A Proposal for Daniel as the Author of Psalm 119 from Pastor Brian

This coming Lord’s Day I will be preaching to our young people from the book of Daniel.  I will make reference to Psalm 119.  Copies of this will be available this Lord’s Day, but for those who want to explore it before then… here you go:

A Proposal for Daniel as the Author of Psalm 119
Brian Borgman (4/17/05)

There is no superscription identifying the author in Psa 119.  It is an anonymous Psalm. Jewish tradition has suggested Ezra or one of his disciples.  Christian tradition has generally assumed Davidic authorship.  It seems clear however, from internal evidence that the author was living under conditions which were hostile to his faith.  Franz Delitzsch (who thinks it was written during the Maccabaean period) says, “It is natural to suppose that the composition of the Psalm falls in those times of the Greek domination in which the government was hostile, and a large party from among the Jews themselves, that was friendly towards the government persecuted all decided confessors of the Torah.”

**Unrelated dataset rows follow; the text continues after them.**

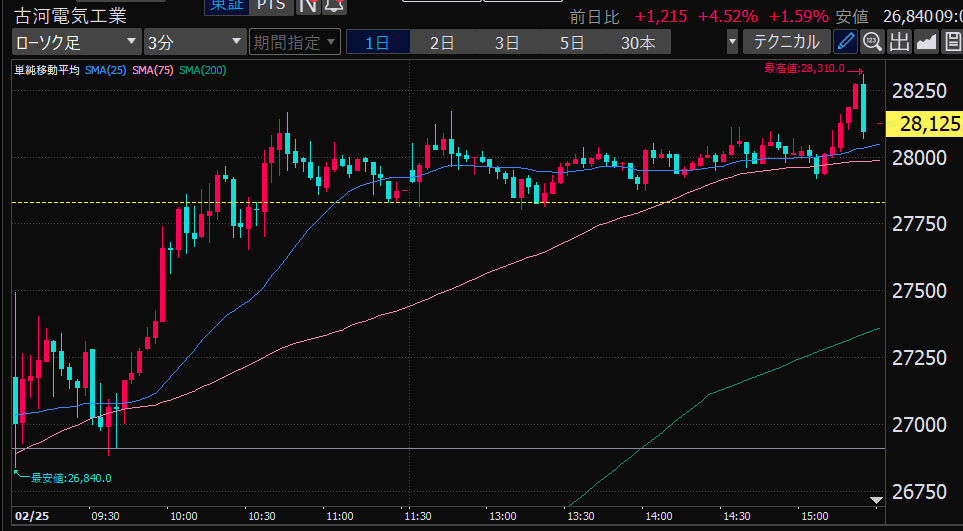Open the N news icon
Image resolution: width=963 pixels, height=531 pixels.
click(308, 5)
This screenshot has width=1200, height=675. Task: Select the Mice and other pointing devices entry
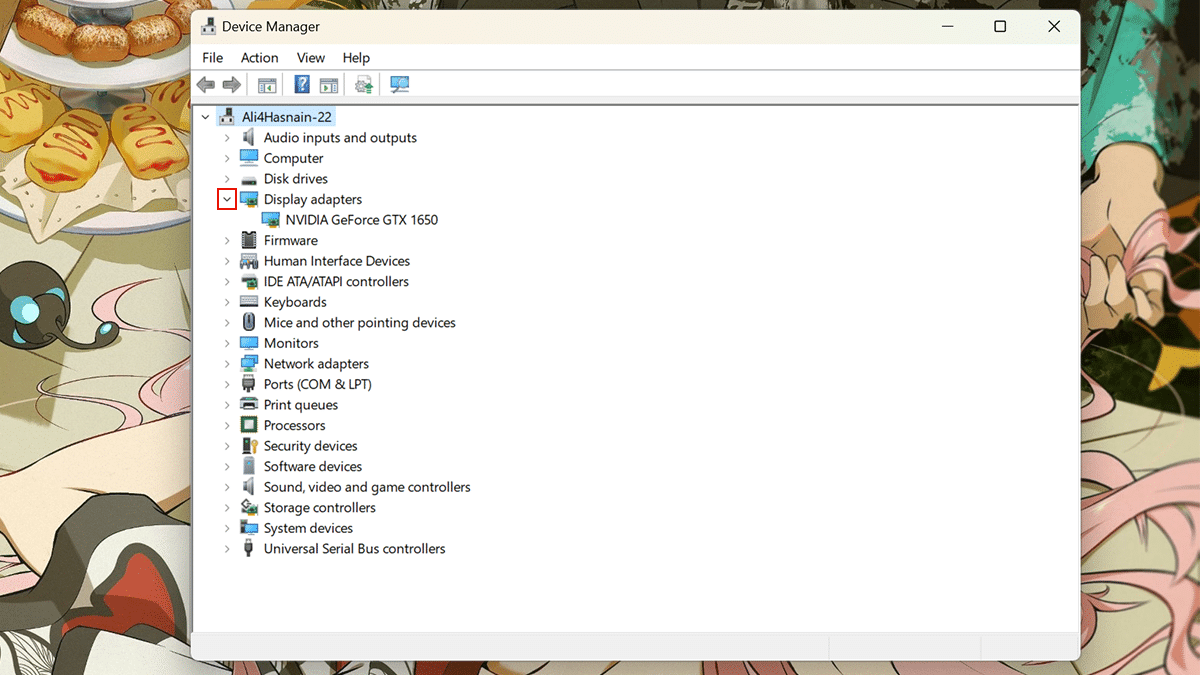click(x=359, y=323)
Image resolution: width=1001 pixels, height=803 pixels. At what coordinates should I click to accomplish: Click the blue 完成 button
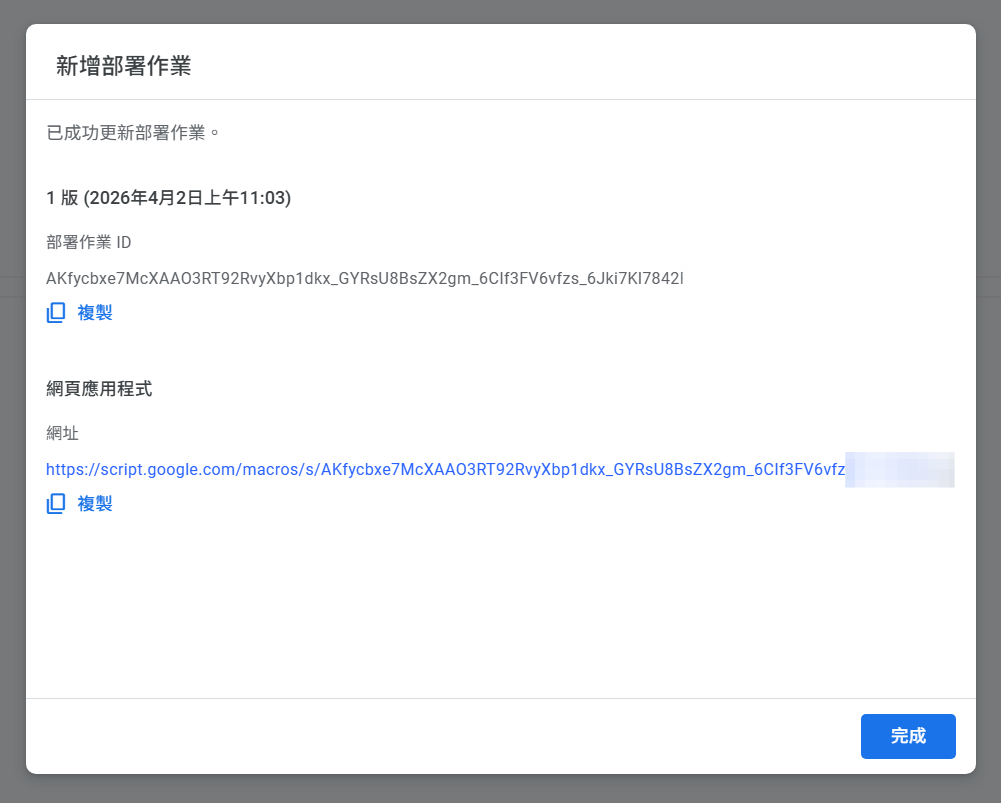[x=907, y=736]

A few considerations make Daniel a good candidate.  Delitzsch is certainly right about the hostility, but it seems that the hostility is directed towards an exile.  There is no mention of the Temple (or Tabernacle), sacrifices, etc.  The Psalmist seems to be in a strange land.  David was from time to time on the run, but ultimately the hostility shown to David was not because of his commitment to Torah, or his faith, but his throne.  The Jews in the Maccabaean period were dominated in their own homeland.  Ezra and his disciples would also have been returnees.  The situation which was both hostile and exilic was the Babylonian exile, of which Daniel was a deportee.

Internal Evidence
Psa. 119:1-2 cf. Dan. 1:8-9
Psa. 119:9, 11, 30, 101 cf. Dan. 1:8
Psa. 119:19 cf. Dan. 1:3-4
Psa. 119:23, 78, 85, 86, 95, 110, 157, 161 cf. Dan. 3:8; 6:4-5
Psa 119:46 cf. Dan. 2:27-28

It appears to me that the tone, the petitions, the confessions, et al reflect Daniel and his situation.  In other words, the evidence is more than just linking up individual verses, but rather getting a “feel” for Daniel’s character in the book of Daniel and then seeing that character expressed in the piety and circumstances of the Psalmist.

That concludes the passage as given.